Which comes closest to your view about illegal immigrants who are currently working in the U.S.: 1. They should be allowed to stay in their jobs, and to eventually apply for U.S. citizenship; OR 2. They should be allowed to stay in their jobs only as temporary guest workers, but NOT to apply for U.S. citizenship; OR 3. They should be required to leave their jobs and leave the U.S. [NYTimes]

44% said they favored allowing immigrants to stay and eventually apply for citizenship, while 21% said they should be allowed to stay in their jobs as temporary guest workers.  Refreshingly contrary to national pundits who typically pit African Americans against recent immigrants, 55% of African Americans favored allowing undocumented workers to stay and work, with only 19% stating they should be required to leave their jobs and the U.S. (Belanger, Maurice)

The Washington Post/ABC poll released on Thursday was similarly encouraging news.  The survey asked,

Would you support or oppose a program giving ILLEGAL immigrants now living in the United States the right to live here LEGALLY if they pay a fine and meet other requirements? [ABC]

61% said they favored allowing undocumented immigrants to continue to live here and have a viable path to citizenship.  Liberals supported this (70%), Democrats supported it (68%), Republicans and Independents supported it (59%), and moderates (63%) and conservatives supported it (56%). (Belanger, Maurice) Despite the repeated statements from nativists that this is a partisan issue and that humane immigration reform is contrary to rule of law in the United States, the poll speaks loudly that the majority of Americans are in favor of treating these new Americans humanely and reasonably.

With 73% of Americans under 30 supporting such legislation (compared to 42% of seniors), this comprehensive immigration reform seems to be the mandate of the future.
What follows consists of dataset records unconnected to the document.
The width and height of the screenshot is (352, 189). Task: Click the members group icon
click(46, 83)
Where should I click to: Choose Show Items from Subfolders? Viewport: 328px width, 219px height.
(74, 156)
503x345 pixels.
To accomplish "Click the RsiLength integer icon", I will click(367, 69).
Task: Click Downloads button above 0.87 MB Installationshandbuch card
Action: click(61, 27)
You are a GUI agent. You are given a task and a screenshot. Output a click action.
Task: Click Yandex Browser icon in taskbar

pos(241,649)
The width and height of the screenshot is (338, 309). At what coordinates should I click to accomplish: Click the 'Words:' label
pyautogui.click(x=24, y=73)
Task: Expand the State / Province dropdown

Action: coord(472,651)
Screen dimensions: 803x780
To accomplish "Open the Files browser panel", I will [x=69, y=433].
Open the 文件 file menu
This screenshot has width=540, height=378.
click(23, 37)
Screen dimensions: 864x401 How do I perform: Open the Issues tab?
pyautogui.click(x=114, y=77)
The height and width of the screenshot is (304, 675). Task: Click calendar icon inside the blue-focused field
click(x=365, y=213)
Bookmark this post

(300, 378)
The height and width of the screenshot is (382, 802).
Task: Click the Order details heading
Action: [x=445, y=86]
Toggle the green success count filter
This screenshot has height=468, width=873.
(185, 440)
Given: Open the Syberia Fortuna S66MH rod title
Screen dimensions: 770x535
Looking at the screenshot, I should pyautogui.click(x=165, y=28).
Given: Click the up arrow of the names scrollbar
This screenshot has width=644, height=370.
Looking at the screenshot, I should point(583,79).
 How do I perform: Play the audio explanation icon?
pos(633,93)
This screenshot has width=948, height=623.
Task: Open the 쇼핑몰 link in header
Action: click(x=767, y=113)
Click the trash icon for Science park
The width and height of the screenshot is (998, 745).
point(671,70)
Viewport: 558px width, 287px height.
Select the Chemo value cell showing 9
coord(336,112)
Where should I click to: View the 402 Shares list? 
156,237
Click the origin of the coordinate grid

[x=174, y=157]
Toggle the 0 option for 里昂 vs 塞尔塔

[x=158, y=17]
As the Senate debates the finer points of specific immigration bills, it is highly encouraging to know that the American people have not caved in to nativist and xenophobic fears during this time of economic depression, but instead have chosen to recognize that as Dr. King said, we are all “inextricably linked in the garment of destiny.”

People of Faith United For Immigrants- United Methodist Church

February 4, 2008

    In his Autobiography, Martin Luther King writes, “Anyone who lives inside the United States can never be considered an outsider anywhere within its bounds” (189). And yet that is exactly what we have today. The Pew Hispanic Center estimates that there are some 12 million extralegal residents within our borders, all of whom have minimal rights of citizenship, justice, or recourse. As long as our restrictive immigration system perpetuates this sort of criminalization of its working class, our nation will continue to house millions of outsiders who could become even more of an asset to our society if only granted the basic rights we citizens take for granted. Though economic, historic, and sociological arguments have been and will continue to be made successfully, ultimately the immigration issue is a moral and a personal one. These are people who are being affected by this legislation, not numbers or statistics like our border checkpoints would have you think on their signs.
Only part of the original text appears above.